It appears the Grand Traverse County Road Commission is out to wrest the crown of Kings-of-Public-Ineptitude from their county board of commissioners brethren.
That's no easy task, since the Grand Traverse County board's failings over the past decade or so are legion and legendary.
But members of the road commission board are showing they may have what it takes. They've hiked their ridiculousness and self-serving behavior to impressive levels, and their antics at an "organizational" meeting this month just might push them to the top — or the bottom, as it were.
Nasty infighting among road board members has been par for the course for years now, and county board meddling certainly fueled the fire.
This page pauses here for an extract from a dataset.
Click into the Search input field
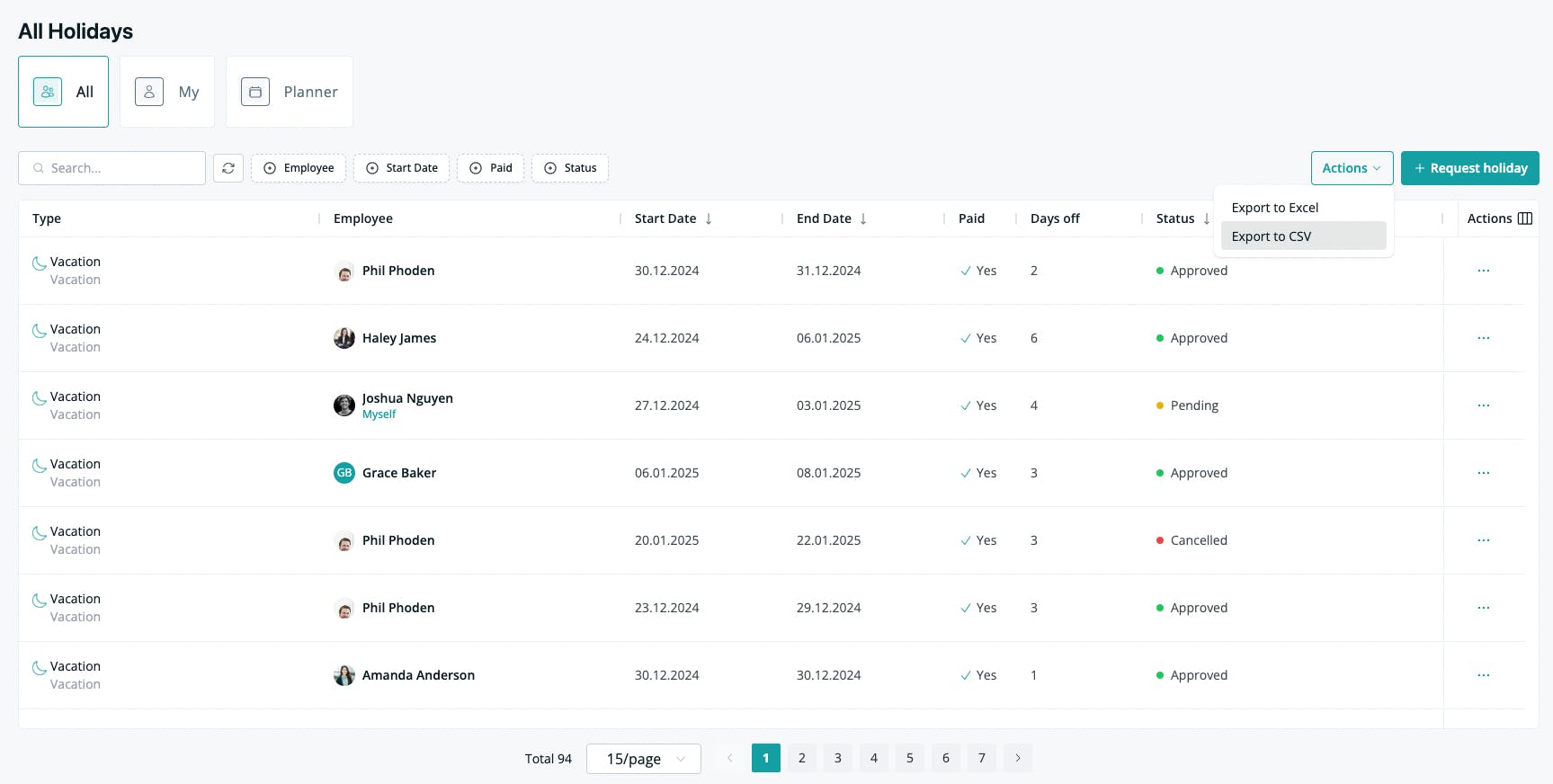The width and height of the screenshot is (1553, 784). (x=112, y=168)
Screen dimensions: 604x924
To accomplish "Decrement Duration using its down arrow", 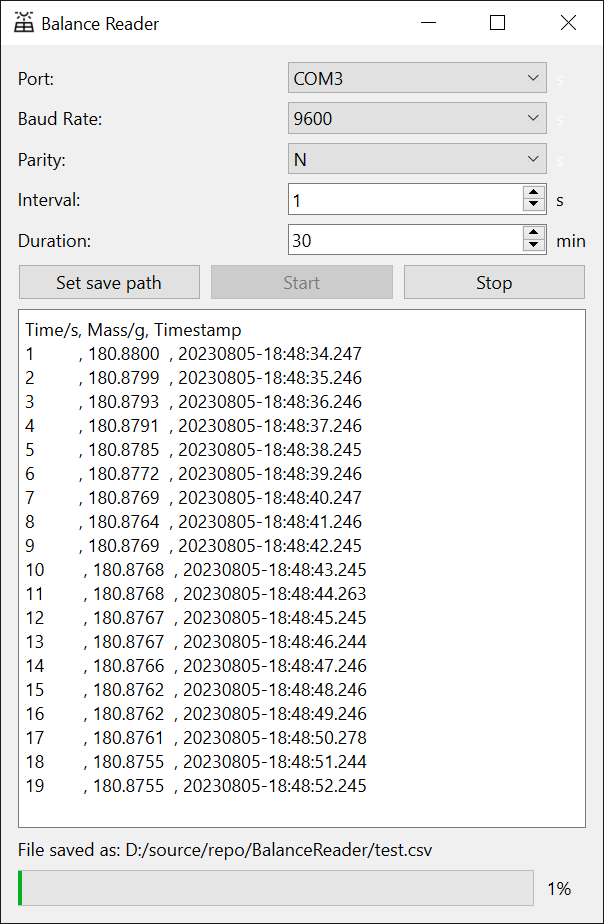I will [534, 245].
Personal agendas led to a prolonged and embarrassing fight with the road commission's ex-Manager Mary Gillis, and precipitated her eventual ouster (and subsequent $35,000 payout to Gillis to fend off a lawsuit).
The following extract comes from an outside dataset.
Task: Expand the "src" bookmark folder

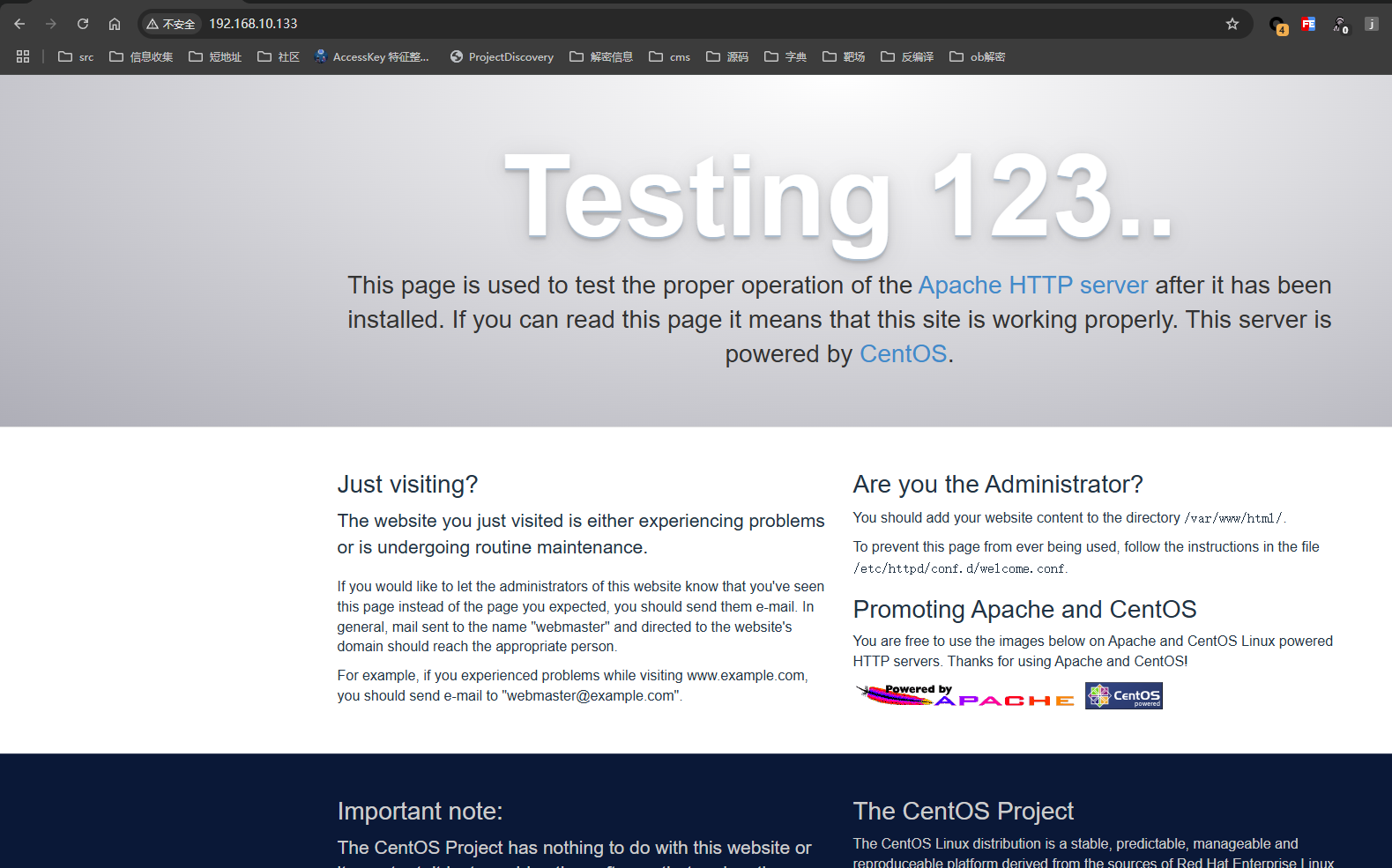Action: pos(76,56)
Worse is certain road board members' zeal for feeding at the public trough, and their willingness to shout down and bully anyone who questions their apparently ravenous appetites.
At a Jan. 3 meeting, road Commissioner Dave Taylor — supported by Commissioner Marc McKellar — directed a string of profanities at fellow Commissioner John Nelson.
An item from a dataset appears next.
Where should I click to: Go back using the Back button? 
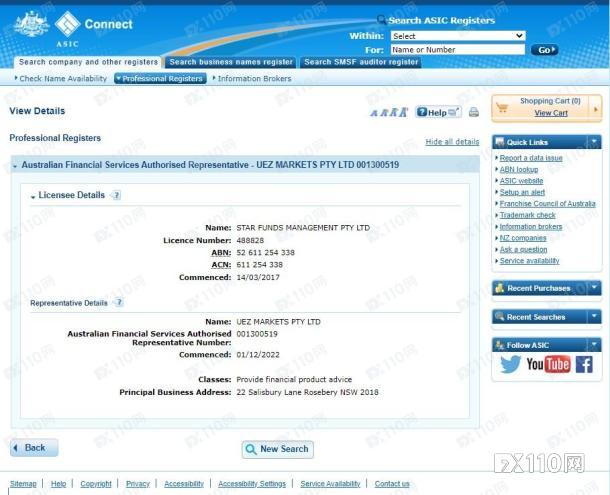(34, 448)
Nelson's crime? He suggested capping road commissioner "per diems" — Latin for grab whatever public money you can get your hands on — at what seemed to be a reasonable amount.
Taylor and McKellar, it must be noted, seem to love per diems. Both boosted their road commission earnings last year by thousands of taxpayer dollars for attending extra meetings and counting phone calls, ribbon cuttings and specious social events. An auditor's concerns last year about potential per-diem abuse put the program on the skids until this month. Nelson wanted restrictions put in place, but Taylor and McKellar obviously want the loot, not restrictions.
Road commission meeting minutes stated Taylor "used an expletive repeatedly" toward Nelson after McKellar said per diems "were never an issue before this one board member (Nelson) walked in the door and made it his issue."
McKellar also raised concerns about "Nelson's attempts to control per-diem costs" that led to "negative newspaper articles" ...
Attacks on Nelson by Taylor and McKellar are nothing but attempts to kill the messenger/watchdog. They don't want scrutiny, but that's a bad mix for people on the public payroll.
Taxpayers should not tolerate their behavior and must keep a close eye Taylor's and McKellar's liberal use of the per-diem program. The fact that they so badly want that money should serve as a big, red warning flag.